Many organizations have found that such formal monitors lower the cost, increase the reliability, and allow decentralized development of large-scale systems.

Design to Requirements (Support Systems)

The most common approach to developing internal operating software is neither as informal as Microsoft's nor as formal as Andersen's. It is a combination of the two approaches. The process tends to follow this general sequence:

1. Establish goals and requirements (what functionalities, benefits, and performance standards are sought).
2. Define the scope, boundaries, and exclusions from the system (what the system's limits are).
3. Establish priorities among key elements and performance requirements (what is needed, highly desired, wanted, acceptable in background, or dispensable if necessary).
4. Define interrelationships (what data sets, field sizes, flow volumes, and cross-relationships are essential or desirable).
5. Establish what constraints must be met (in terms of platforms, network typologies, costs, timing, etc.) in designing the system.< BR> 6. Break the total problem down into smaller, relatively independent subsystems.
7. For each subsystem, set and monitor specific performance targets, interface standards, and timing-cost limits using agreed-on software test regimes and monitoring programs.

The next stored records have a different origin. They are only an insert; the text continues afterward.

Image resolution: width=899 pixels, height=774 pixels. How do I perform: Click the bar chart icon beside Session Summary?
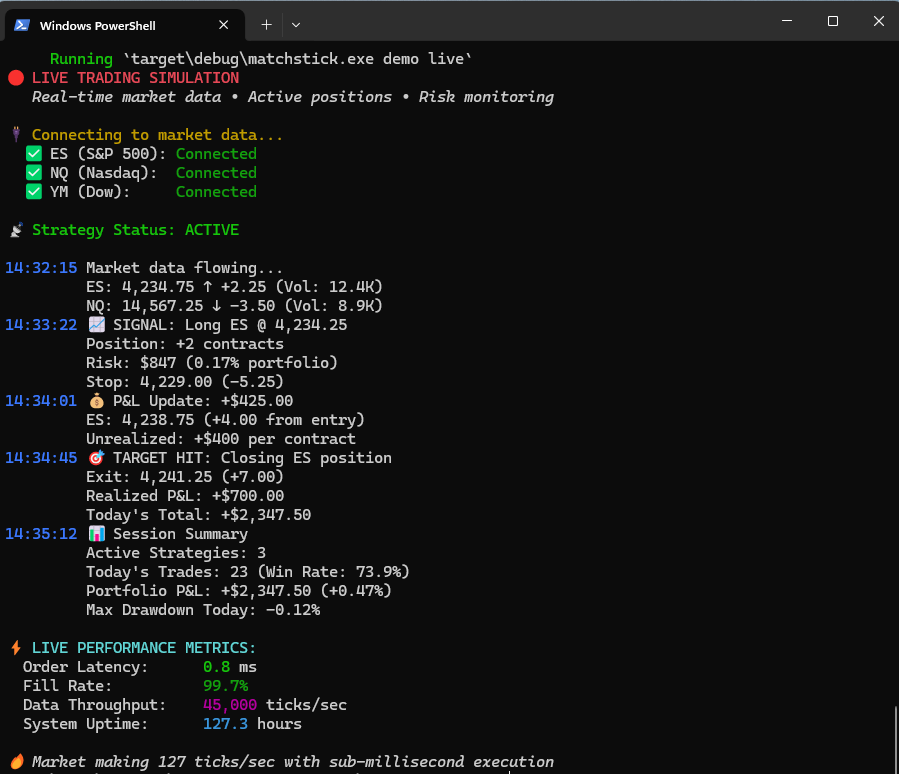[x=97, y=533]
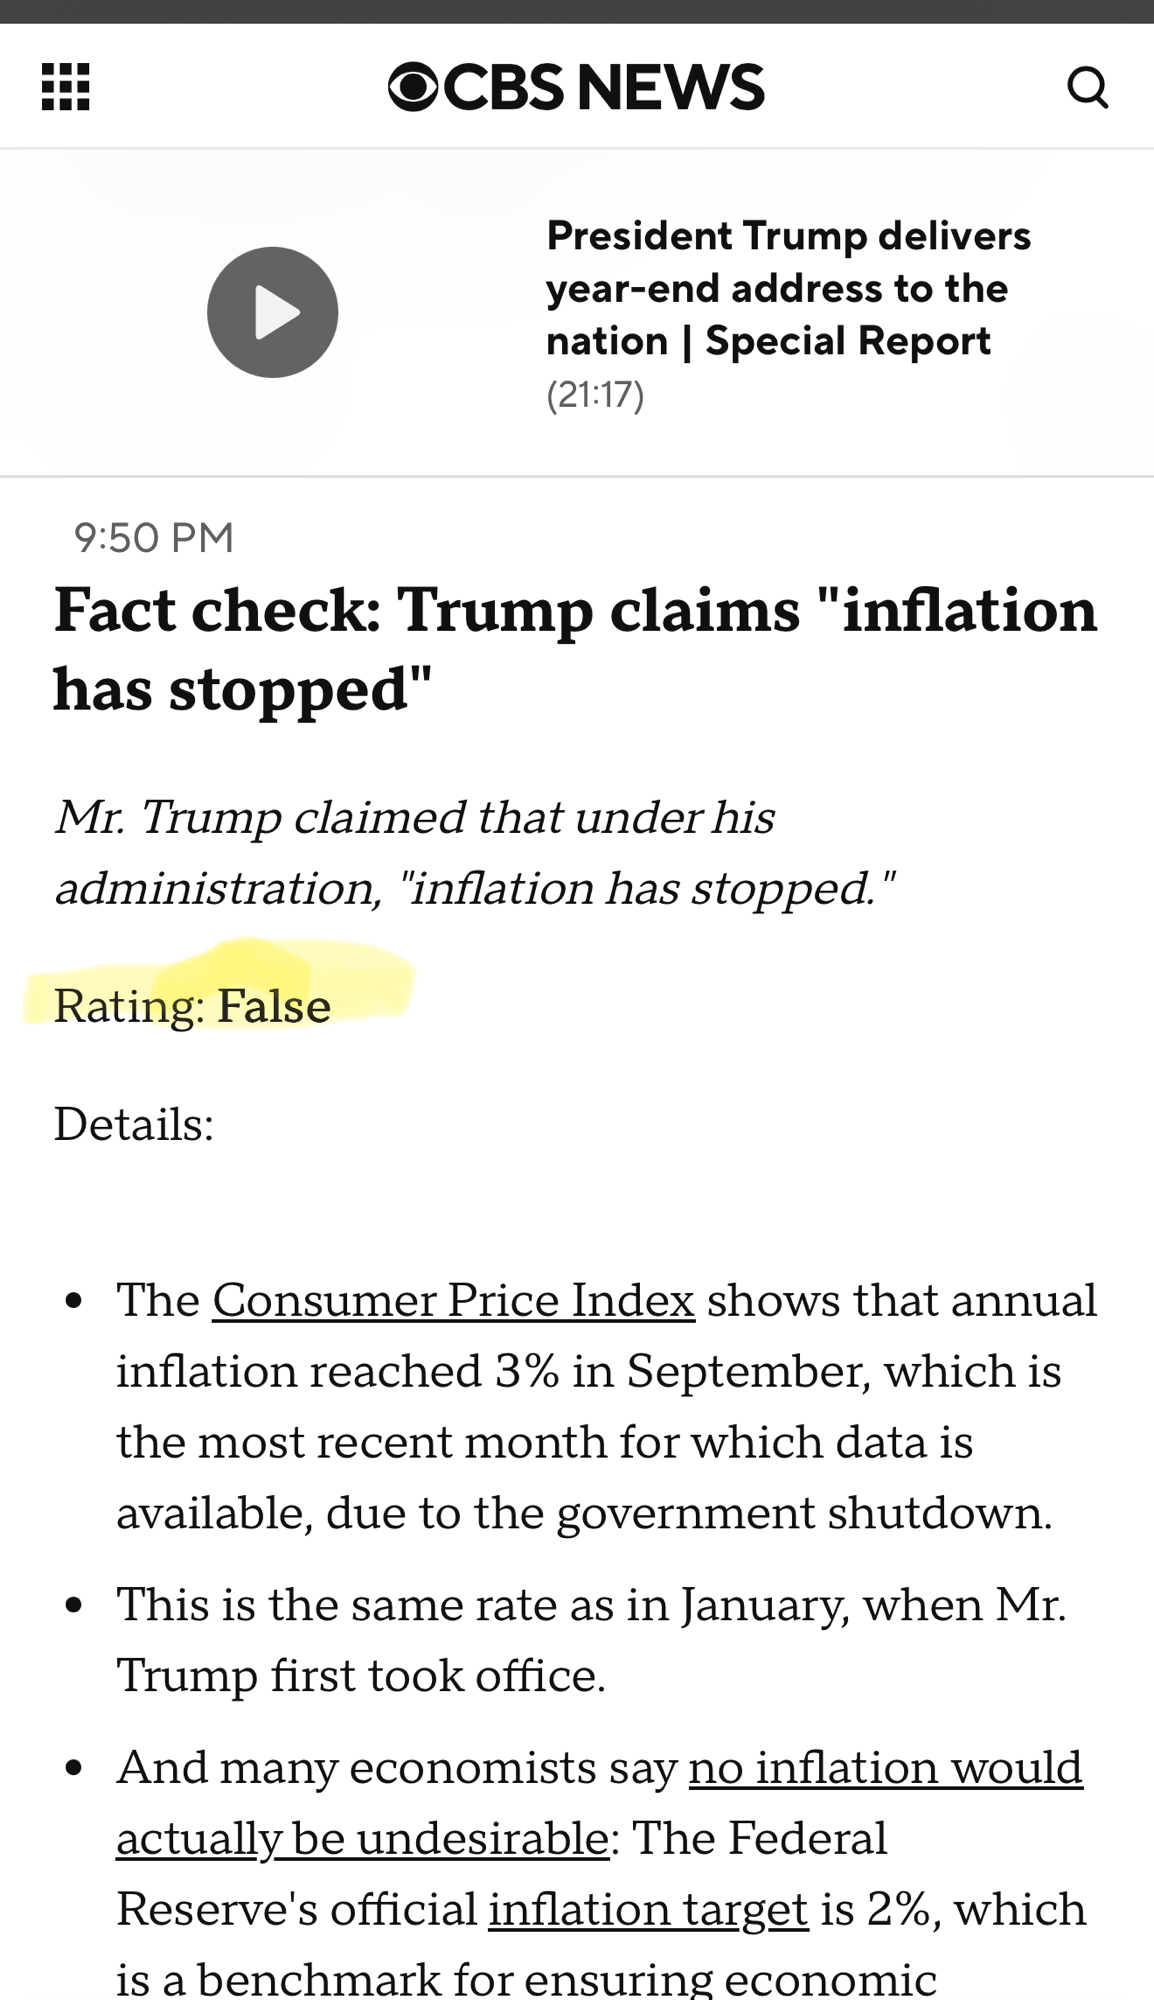Click the bullet about January rate

[590, 1639]
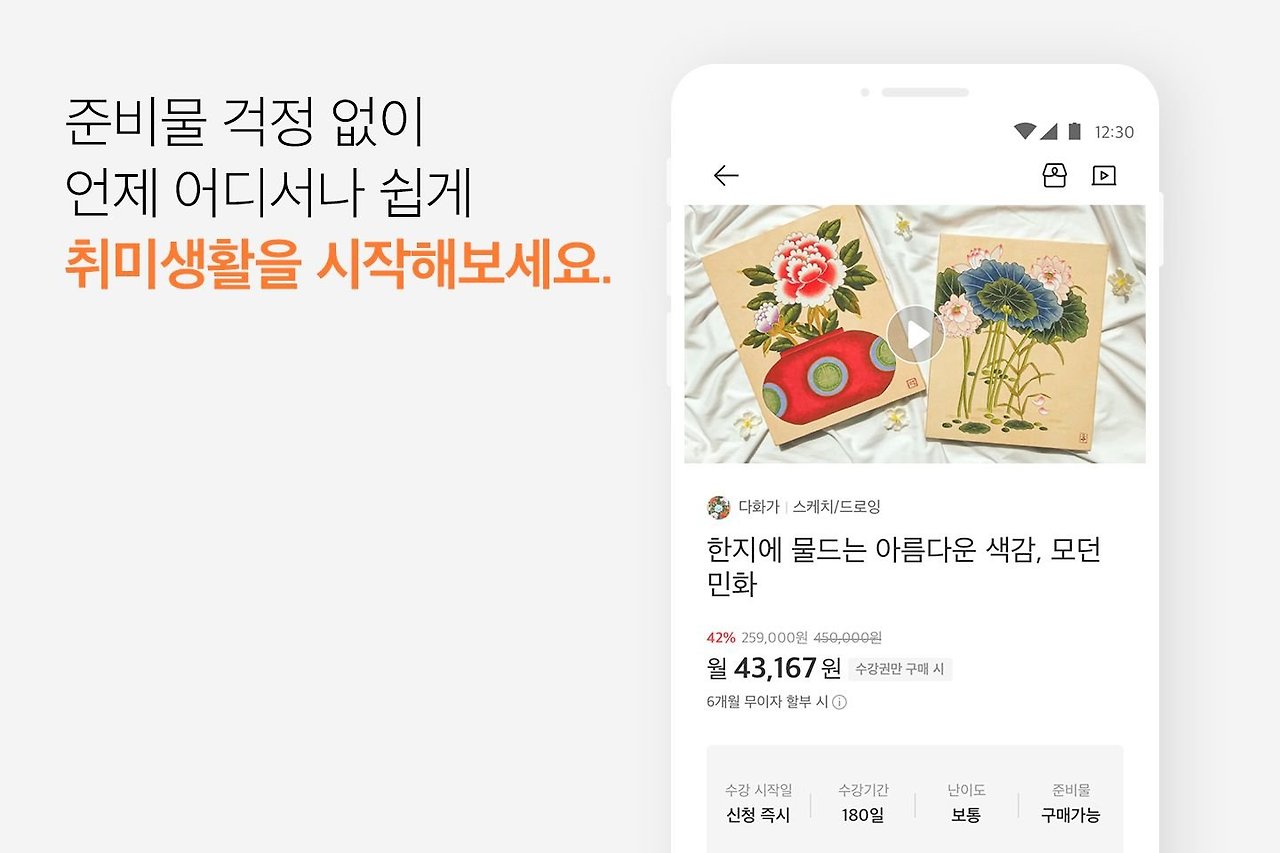Image resolution: width=1280 pixels, height=853 pixels.
Task: Tap the 다화가 instructor avatar
Action: 718,507
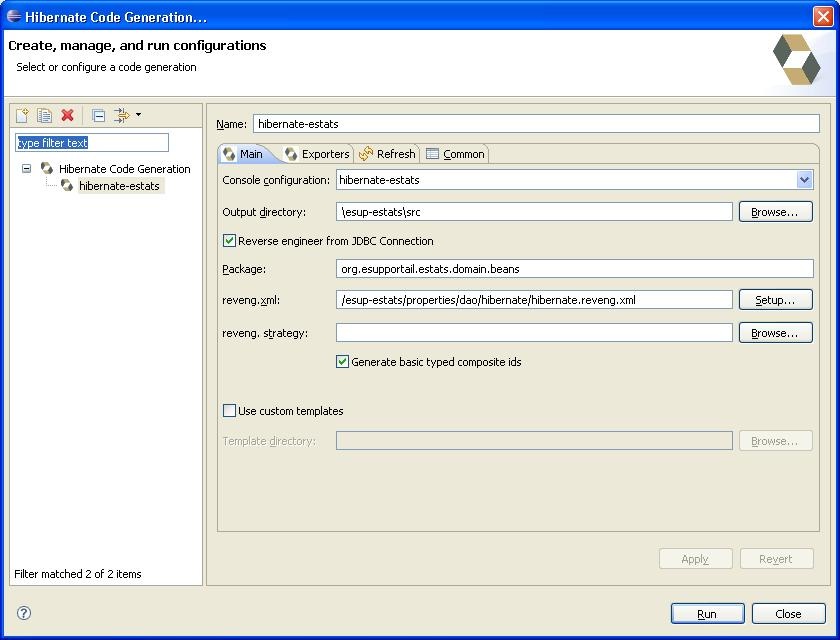840x640 pixels.
Task: Delete selected configuration with red X icon
Action: click(x=68, y=116)
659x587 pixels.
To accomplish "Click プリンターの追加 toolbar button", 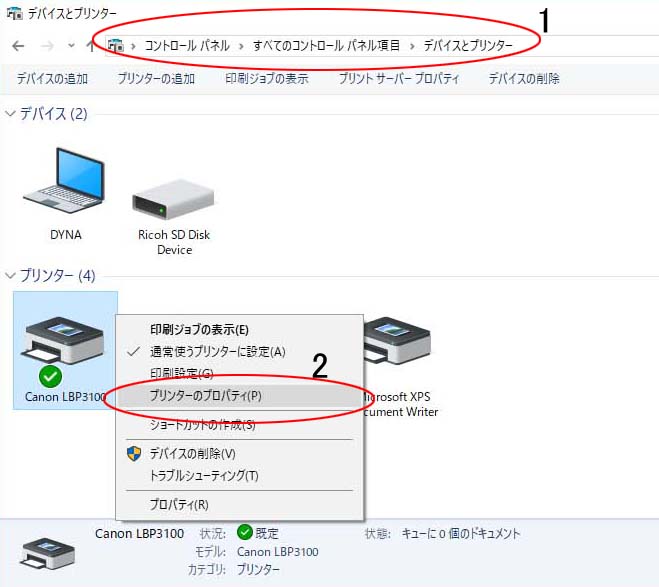I will (156, 79).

Often the design software itself provides the ultimate documentation and discipline for all groups.

Because quite dissimilar skills may be needed for each, different teams typically work on the database system, the engine (or platform) system, and market interface systems. A separate interfunctional group (perhaps under a program manager) usually coordinates activities across divisions or subsystems. Using a combination of software and personalized performance scheduling and evaluation techniques, this group -- supplemented by independent test designers -- ensures that task functionalities, component and subsystem performance, time frames, and dependencies between tasks, output, quality, and priorities are maintained. If the software under design has to support existing processes, successful cross-functional teams typically reengineer the processes first, then design the software prototypes while interactively engaging users throughout the full design and implementation process. Top-level executives do not need to understand the details of software programming, but they do need to see that all these management processes are in place and operate effectively when their firms design their own software.

Highly Disciplined Procedures (Integrating and Improving Legacy Systems)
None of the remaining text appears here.